Interessanterweise, so Hufen, passiert in Russland in punkto Vergangenheitsbewältigung doch mehr als gemeinhin angenommen wird, auch wenn der Staat eine konservative Geschichtspolitik betreibt.
Lob von Historikern
Der Film zeigt und erzählt modernes Geschichtsfernsehen für junge Menschen von heute und würde sicher auch als Vorbild für Deutschland taugen. Gut recherchiert, gut produziert. Die Geschichte des Gulags, die Geschichte der Erinnerung an den Gulag wird als Reisereportage nach Ostsibirien mitten im Winter bei minus 45 Grad gezeigt. Das Ganze gemischt mit Interviews in Moskau, mit Verwandten von Opfern und auch Historikern.

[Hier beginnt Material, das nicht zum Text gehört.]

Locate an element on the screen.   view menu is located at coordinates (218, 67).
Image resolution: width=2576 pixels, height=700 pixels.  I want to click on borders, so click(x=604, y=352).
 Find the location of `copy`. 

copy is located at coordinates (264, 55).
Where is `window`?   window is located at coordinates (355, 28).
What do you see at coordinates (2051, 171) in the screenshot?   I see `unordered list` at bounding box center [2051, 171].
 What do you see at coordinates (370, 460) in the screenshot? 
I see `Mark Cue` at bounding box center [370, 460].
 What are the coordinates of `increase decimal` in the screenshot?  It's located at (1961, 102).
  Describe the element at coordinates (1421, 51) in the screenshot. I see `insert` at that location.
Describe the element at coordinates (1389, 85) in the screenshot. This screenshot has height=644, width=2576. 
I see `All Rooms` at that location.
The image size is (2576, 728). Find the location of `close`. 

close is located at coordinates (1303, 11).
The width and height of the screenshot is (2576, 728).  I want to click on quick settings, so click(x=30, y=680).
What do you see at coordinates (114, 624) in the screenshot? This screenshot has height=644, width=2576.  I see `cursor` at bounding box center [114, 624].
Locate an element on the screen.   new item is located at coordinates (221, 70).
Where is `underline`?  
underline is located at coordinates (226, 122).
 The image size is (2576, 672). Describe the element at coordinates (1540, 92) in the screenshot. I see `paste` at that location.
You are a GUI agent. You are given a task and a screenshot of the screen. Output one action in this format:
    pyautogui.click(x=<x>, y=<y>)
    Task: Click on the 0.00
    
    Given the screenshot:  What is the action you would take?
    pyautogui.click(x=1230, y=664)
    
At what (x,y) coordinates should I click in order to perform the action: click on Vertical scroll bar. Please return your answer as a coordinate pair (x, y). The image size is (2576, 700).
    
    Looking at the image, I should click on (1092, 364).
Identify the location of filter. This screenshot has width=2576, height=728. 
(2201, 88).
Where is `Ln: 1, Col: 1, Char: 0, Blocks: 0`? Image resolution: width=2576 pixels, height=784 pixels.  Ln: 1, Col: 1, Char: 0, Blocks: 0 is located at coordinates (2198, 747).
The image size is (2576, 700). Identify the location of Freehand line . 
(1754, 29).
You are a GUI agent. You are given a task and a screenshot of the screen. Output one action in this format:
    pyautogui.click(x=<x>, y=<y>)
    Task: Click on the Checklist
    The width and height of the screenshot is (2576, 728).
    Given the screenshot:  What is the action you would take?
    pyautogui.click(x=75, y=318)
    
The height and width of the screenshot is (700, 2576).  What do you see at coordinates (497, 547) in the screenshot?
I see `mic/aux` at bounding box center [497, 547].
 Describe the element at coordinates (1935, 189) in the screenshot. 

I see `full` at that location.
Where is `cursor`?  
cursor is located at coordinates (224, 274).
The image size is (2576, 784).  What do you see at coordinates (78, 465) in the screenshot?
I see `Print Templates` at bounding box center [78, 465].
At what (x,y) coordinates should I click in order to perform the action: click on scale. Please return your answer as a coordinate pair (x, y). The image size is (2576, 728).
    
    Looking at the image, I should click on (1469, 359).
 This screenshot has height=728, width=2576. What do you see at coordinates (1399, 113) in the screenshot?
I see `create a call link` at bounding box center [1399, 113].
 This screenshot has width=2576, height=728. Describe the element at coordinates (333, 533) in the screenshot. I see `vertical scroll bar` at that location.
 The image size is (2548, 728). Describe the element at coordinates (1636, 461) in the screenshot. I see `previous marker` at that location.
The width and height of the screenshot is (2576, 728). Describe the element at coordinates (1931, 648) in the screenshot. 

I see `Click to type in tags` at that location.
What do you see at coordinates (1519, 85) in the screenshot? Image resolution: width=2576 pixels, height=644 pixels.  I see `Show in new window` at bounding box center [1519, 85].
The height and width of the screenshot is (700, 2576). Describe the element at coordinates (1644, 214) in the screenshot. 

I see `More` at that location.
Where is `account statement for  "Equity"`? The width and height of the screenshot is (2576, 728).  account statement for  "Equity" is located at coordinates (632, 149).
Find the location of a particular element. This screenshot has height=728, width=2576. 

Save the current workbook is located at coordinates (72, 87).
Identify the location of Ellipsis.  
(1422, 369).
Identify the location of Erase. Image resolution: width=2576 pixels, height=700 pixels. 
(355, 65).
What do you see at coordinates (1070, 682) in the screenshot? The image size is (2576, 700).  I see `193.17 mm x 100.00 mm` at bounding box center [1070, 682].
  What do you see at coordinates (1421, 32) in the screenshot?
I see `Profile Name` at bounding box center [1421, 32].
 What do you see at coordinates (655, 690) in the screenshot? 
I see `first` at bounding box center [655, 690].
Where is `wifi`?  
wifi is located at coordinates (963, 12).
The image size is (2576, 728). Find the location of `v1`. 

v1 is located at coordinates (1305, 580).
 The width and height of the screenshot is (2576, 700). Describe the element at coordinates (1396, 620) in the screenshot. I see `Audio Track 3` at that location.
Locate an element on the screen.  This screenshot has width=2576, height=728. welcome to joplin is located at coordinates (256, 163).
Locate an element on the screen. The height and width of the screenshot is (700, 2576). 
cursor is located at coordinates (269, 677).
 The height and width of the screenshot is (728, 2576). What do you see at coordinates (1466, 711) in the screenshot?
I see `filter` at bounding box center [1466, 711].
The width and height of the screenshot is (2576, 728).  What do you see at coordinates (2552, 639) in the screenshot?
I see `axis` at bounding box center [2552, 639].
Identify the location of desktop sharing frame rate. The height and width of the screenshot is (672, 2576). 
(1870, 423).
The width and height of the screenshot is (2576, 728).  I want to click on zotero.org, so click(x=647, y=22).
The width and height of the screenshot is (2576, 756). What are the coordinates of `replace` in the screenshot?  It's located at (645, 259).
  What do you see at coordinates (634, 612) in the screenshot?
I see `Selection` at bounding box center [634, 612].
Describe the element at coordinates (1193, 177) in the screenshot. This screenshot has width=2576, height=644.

Jurij Dud hat auch viel Lob von Historikern und Publizisten und Oppositionellen im Lande, auch von Memorial, der wichtigsten Gedenkorganisation im Lande. Der Film erzähle nichts Neues, so Hufen, aber er sei gezielt gemacht für ein junges Publikum, das Dank des Films viel über die eigene Geschichte erfährt.